Now there are fears that Europe is headed the same way. The IMF sees a 40 per cent chance of a recession there over the next 12 months and a 30 per cent risk of deflation. Recent bond tenders in Germany and Denmark have returned negative rates.
While official interest rates remain close to zero, negative real rates might be the only medicine to spur investment and demand. And even then, the potential growth rates of developed economies may have downshifted permanently into a slower gear.
The stagnation theory first resurfaced last November in a speech by former US Treasury Secretary Larry Summers. It has only gained traction in recent weeks as European data disappointed, raising fears about a ‘lost' decade or two of economic growth in the euro zone with implications for the struggling world economy.

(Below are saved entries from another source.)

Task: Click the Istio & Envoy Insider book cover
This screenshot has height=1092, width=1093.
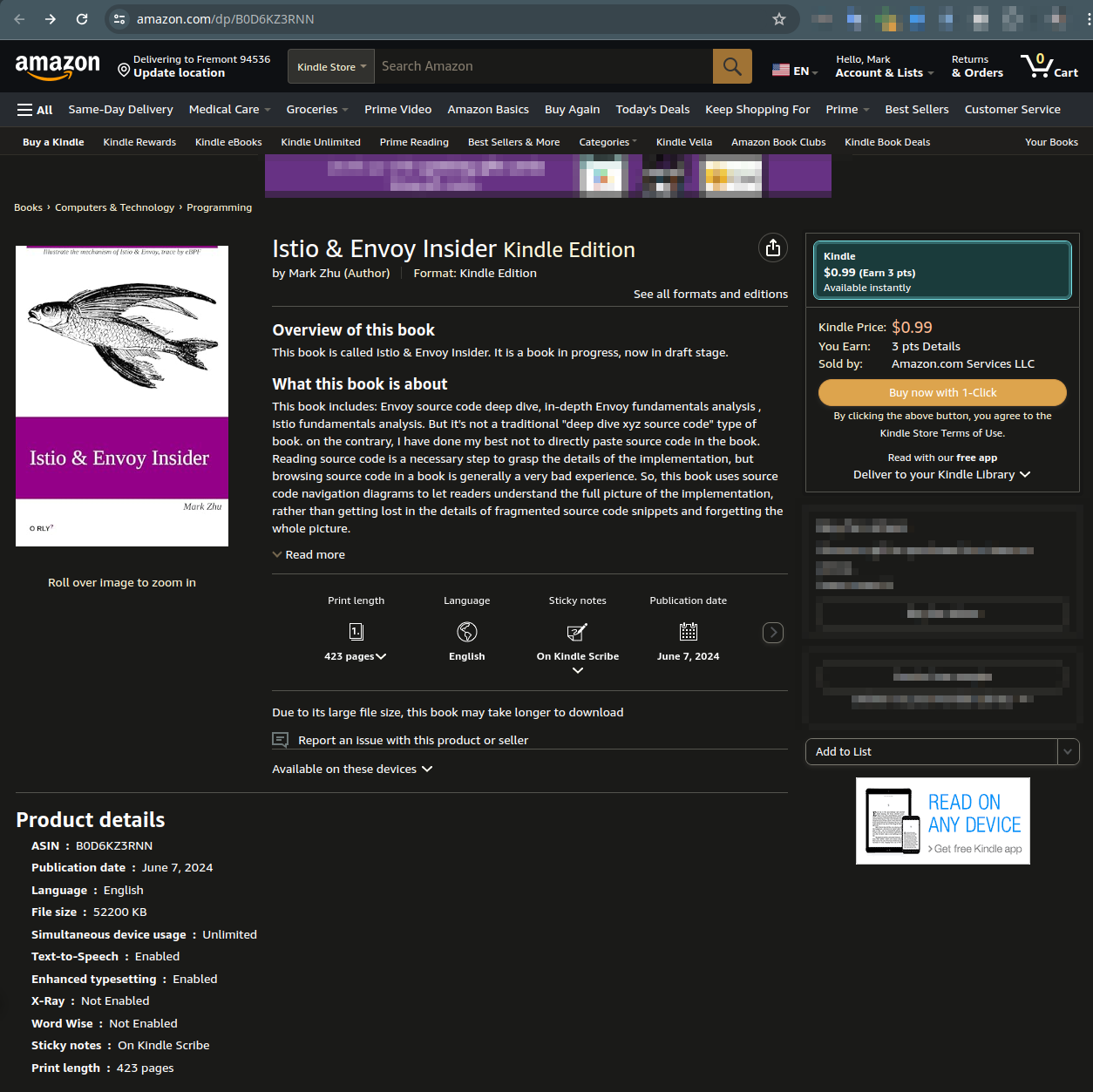Action: coord(122,396)
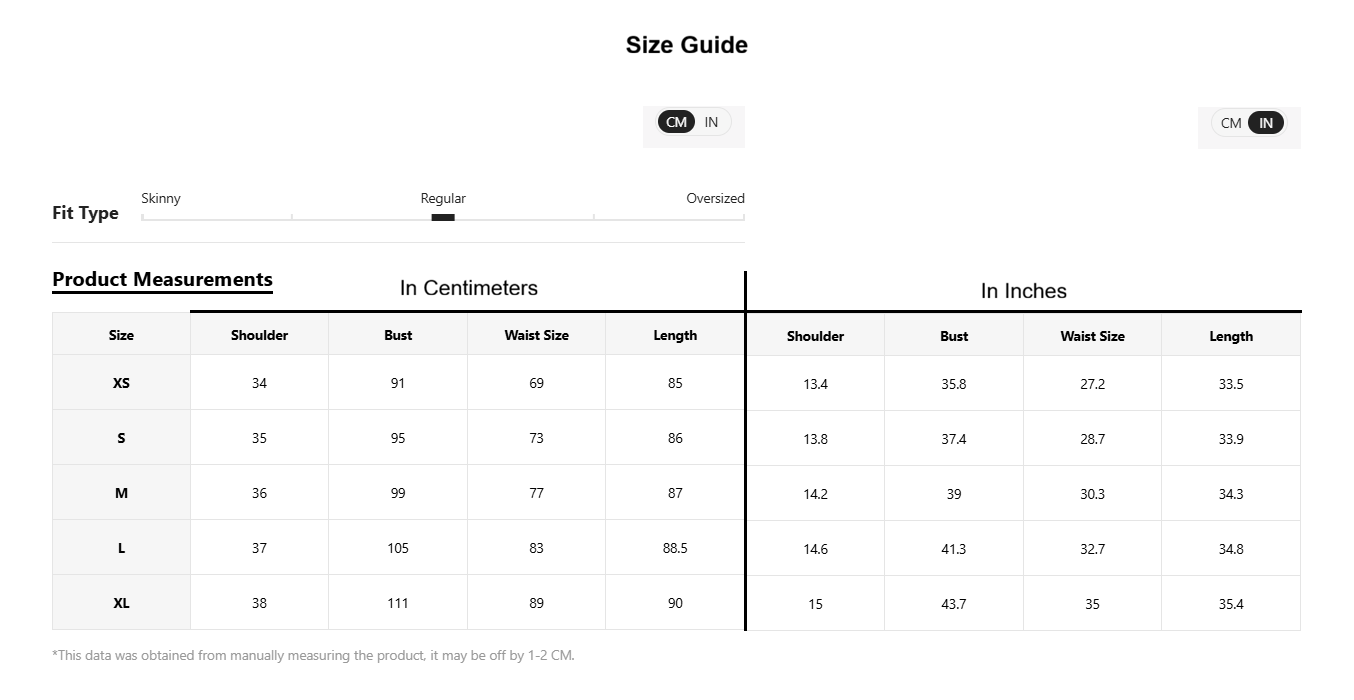1354x700 pixels.
Task: Switch left unit toggle to IN
Action: (711, 122)
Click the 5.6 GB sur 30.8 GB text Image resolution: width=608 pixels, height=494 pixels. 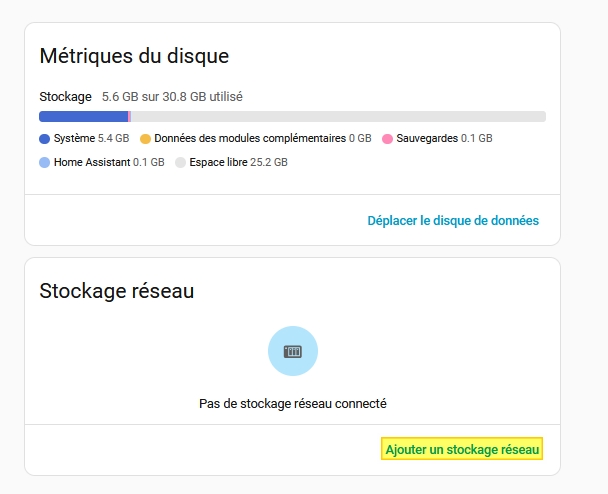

Then this week in The New York Times, eminent economist and Yale professor Robert Shiller wondered whether the notion of secular stagnation could be partly to blame for the stock market's recent bout of anxiety.

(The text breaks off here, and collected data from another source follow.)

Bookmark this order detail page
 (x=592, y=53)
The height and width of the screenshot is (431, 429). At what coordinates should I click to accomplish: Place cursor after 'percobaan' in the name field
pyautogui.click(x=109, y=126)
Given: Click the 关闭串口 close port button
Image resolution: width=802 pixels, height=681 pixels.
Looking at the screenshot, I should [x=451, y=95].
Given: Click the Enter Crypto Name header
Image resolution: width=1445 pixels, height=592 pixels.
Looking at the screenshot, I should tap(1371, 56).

Perhaps this theory, which need not actually be true, was affecting investors' behaviour and driving the sudden slump on Wall Street? Popular narratives such as secular stagnation, Shiller argued, could trigger a negative feedback loop as the change in investor psychology affects behaviour and ends up creating a real bear market.

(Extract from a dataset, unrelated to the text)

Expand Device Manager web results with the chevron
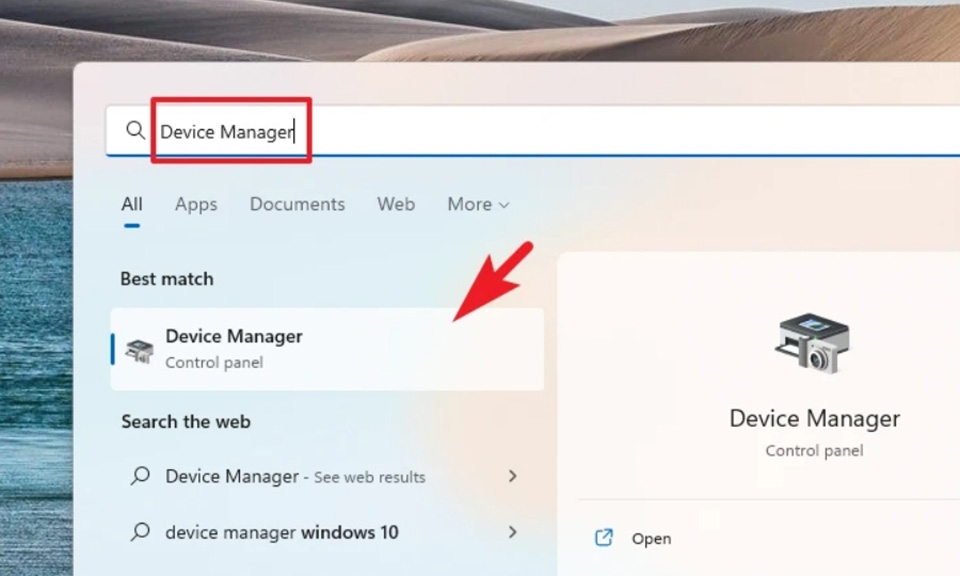960x576 pixels. coord(513,477)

Certainly, the implications for stock market investors would be severe if stagnation were the new economic outlook. So far it's just the fear of that dire outlook that has surfaced in commentary.
But it's not clear at all that it was the fear of a years-long depression that triggered the ructions in equity markets.
Rather, abrupt and powerful shifts in positions by hedge funds as they reversed major bets seem to have been at least partially responsible for the slide in equities and the sudden drop in the US 10-year Treasury yield to below 2 per cent.
Hedge funds had borrowed through the first half of the year to invest in plays that were predicated on a recovery in global growth. They bet that stronger demand including from China would fuel commodities prices, leading to an eventual pick-up in inflation and predictable response from central banks of higher interest rates.
Those gambles were highly leveraged. When commodities started to slide – including the price of oil -- hedge funds had to liquidate investments in stocks to raise cash and repay their borrowings. They also had to buy back bonds as it became clear that shorting bonds was a losing strategy, triggering the sudden dip in yields.
The sheer weight of money involved is impossible to quantify, but its effects on markets are crystal clear. Speculative accounts dominate trading in oil futures.
Which brings us to a huge development. The largest US pension fund, Calpers, which represents California public employees, has decided it's not worth the time and expense of monitoring its $4 billion investment in hedge funds and sold the lot.
Other public pension funds from Texas and Pennsylvania are considering similar moves. If more funds follow suit, they could not only reduce future investments in hedge funds; they could force a fresh round of liquidation. And that might be enough to trigger another rush for exits in equity markets.